__DESCRIPTION OF THE TASK__
Among the lines below, which ones contain the word "column"? Copy every such line.

#### DATASET ENTRIES ####

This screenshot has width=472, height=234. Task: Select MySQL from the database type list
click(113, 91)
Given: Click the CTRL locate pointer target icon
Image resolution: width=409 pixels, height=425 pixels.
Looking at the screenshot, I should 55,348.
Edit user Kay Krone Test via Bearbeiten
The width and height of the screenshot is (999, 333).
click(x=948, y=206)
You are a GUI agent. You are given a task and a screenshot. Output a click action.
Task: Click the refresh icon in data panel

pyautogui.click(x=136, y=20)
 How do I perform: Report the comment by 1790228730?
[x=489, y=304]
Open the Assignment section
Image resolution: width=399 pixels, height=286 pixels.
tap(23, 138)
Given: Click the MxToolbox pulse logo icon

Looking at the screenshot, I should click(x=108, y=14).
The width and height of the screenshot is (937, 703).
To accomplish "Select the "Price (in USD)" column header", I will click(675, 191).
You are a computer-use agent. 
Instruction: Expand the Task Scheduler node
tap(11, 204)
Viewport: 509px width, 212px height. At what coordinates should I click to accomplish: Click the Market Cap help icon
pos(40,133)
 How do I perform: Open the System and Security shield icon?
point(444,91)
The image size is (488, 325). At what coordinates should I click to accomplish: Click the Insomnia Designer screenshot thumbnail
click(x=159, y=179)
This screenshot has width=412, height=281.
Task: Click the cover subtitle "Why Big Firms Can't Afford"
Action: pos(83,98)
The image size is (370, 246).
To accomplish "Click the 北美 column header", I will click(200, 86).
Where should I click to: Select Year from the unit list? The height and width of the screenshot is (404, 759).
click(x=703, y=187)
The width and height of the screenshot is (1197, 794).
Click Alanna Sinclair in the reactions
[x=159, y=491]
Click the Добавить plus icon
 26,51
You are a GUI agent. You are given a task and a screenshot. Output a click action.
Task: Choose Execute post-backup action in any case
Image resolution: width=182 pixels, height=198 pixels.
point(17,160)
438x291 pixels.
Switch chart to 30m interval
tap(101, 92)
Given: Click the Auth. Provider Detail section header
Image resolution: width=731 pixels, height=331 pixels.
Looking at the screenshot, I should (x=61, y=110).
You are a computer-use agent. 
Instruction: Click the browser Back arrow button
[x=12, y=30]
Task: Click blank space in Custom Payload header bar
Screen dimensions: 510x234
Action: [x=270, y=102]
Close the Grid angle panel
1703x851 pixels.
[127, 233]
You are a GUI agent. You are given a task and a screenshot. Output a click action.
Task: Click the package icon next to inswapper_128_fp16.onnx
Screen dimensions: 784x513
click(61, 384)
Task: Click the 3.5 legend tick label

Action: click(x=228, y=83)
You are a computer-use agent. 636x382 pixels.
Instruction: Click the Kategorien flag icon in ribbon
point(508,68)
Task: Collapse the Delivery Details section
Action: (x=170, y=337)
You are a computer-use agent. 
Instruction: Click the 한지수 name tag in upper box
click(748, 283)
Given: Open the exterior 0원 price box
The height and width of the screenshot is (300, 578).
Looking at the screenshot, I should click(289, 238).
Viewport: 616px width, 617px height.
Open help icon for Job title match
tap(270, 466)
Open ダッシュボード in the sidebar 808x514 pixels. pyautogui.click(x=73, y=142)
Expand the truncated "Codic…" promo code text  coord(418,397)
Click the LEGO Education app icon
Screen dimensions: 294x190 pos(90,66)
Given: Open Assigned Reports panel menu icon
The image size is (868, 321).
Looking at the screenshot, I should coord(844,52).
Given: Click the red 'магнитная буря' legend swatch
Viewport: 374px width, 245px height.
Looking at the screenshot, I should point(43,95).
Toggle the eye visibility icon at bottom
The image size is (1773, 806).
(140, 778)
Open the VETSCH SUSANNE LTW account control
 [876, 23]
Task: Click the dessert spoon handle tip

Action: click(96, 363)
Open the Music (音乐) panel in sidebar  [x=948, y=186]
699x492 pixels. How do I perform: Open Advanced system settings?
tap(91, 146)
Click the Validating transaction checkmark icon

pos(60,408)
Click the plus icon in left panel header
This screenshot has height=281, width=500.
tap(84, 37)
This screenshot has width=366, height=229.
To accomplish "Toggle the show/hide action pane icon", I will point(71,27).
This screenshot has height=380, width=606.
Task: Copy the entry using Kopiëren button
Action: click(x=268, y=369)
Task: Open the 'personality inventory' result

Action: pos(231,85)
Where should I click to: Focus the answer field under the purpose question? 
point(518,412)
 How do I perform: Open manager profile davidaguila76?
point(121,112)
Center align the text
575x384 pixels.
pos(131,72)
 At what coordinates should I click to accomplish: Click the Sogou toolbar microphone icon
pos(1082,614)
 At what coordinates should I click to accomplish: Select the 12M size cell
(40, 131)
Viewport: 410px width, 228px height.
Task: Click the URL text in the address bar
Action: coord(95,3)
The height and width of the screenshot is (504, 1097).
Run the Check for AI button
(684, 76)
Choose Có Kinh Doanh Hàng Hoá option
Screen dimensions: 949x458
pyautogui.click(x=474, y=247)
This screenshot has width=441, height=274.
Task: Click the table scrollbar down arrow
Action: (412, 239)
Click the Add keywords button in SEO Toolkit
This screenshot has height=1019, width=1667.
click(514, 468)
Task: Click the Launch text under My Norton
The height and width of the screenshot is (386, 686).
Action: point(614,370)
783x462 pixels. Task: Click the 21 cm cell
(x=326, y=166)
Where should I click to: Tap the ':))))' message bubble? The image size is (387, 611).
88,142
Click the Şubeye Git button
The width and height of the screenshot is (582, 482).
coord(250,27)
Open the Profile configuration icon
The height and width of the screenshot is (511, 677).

####

__FINISHED TASK__
To accomplish "Select the "Price (in USD)" column header", I will click(675, 191).
To accomplish "Click the 北美 column header", I will click(200, 86).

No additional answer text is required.